Bill Agnew
- Born: William Craigie Agnew 15 April 1910 Glasgow, Scotland
- Died: 27 March 1961 (aged 50) London, England

Rugby union career
- Position: Lock

Amateur team(s)
- Years: Team / Apps / (Points)
- Stewart's College FP

Provincial / State sides
- Years: Team / Apps / (Points)
- Edinburgh District

International career
- Years: Team / Apps / (Points)
- 1930: Scotland / 2 / (0)

= Bill Agnew =

Scotland international rugby union player

Bill Agnew (14 April 1910 – 27 March 1961) was a Scotland international rugby union footballer. He played for Stewart's College FP at the Lock position.

==Rugby Union career==

===Amateur career===

Agnew played for Stewart's College FP at the Lock position.

===Provincial career===

Agnew represented Edinburgh District. He played in the 1930 Inter-City match against Glasgow District.
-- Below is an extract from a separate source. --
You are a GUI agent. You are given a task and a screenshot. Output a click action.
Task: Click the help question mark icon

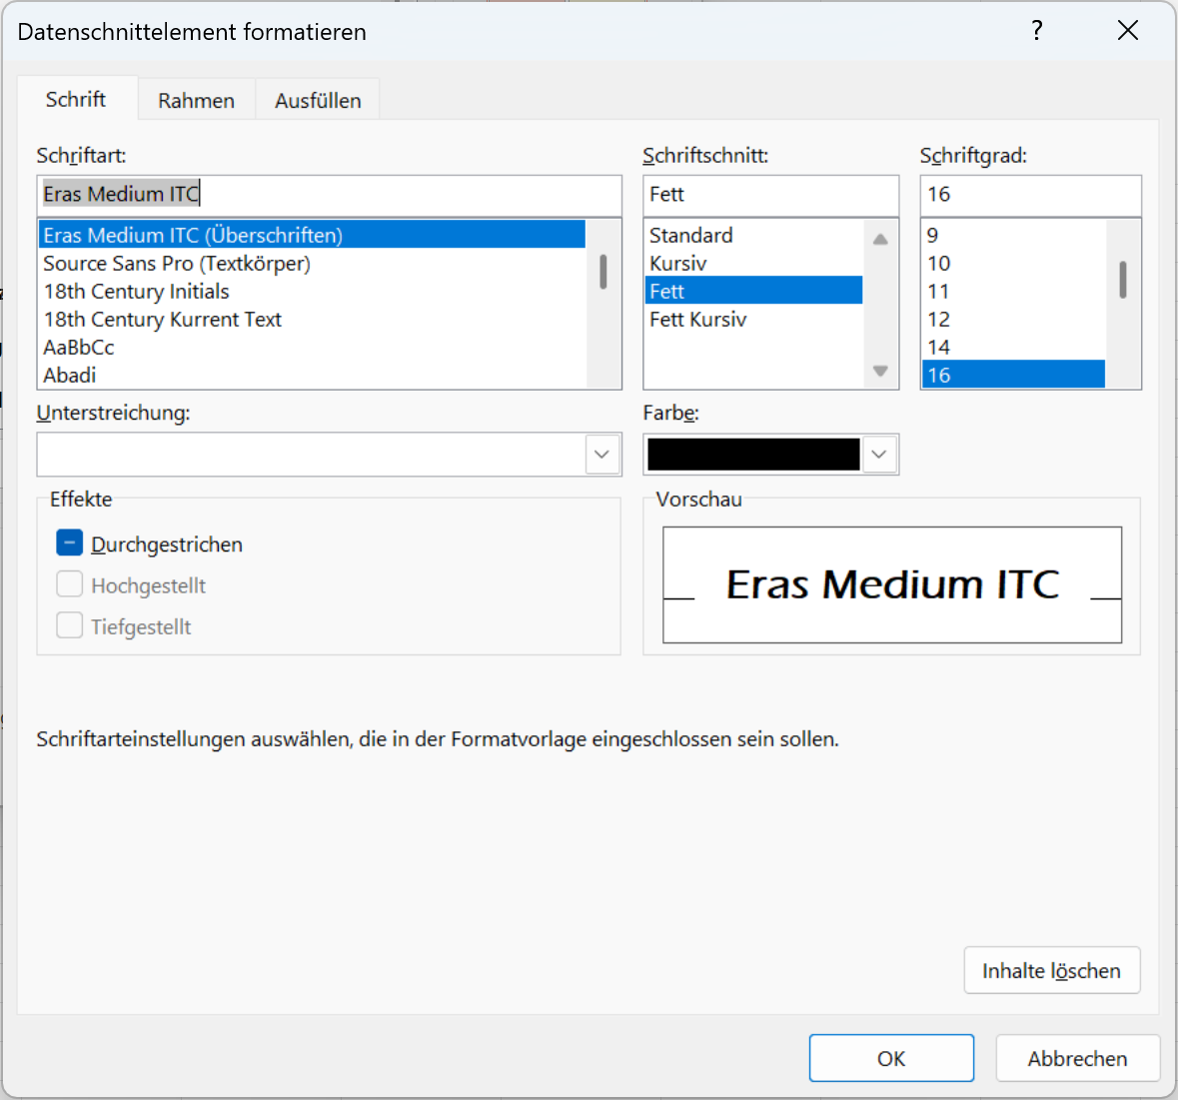(x=1037, y=31)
===International career===

Agnew played for Scotland twice.

He played in two matches of the 1930 Five Nations tournament.

He made his debut against Wales on 1 February 1930 at Murrayfield Stadium Scotland won that match 12 - 9. He second and final appearance was against Ireland at Murrayfield Stadium on 22 February 1930. Ireland won that match 14 - 11.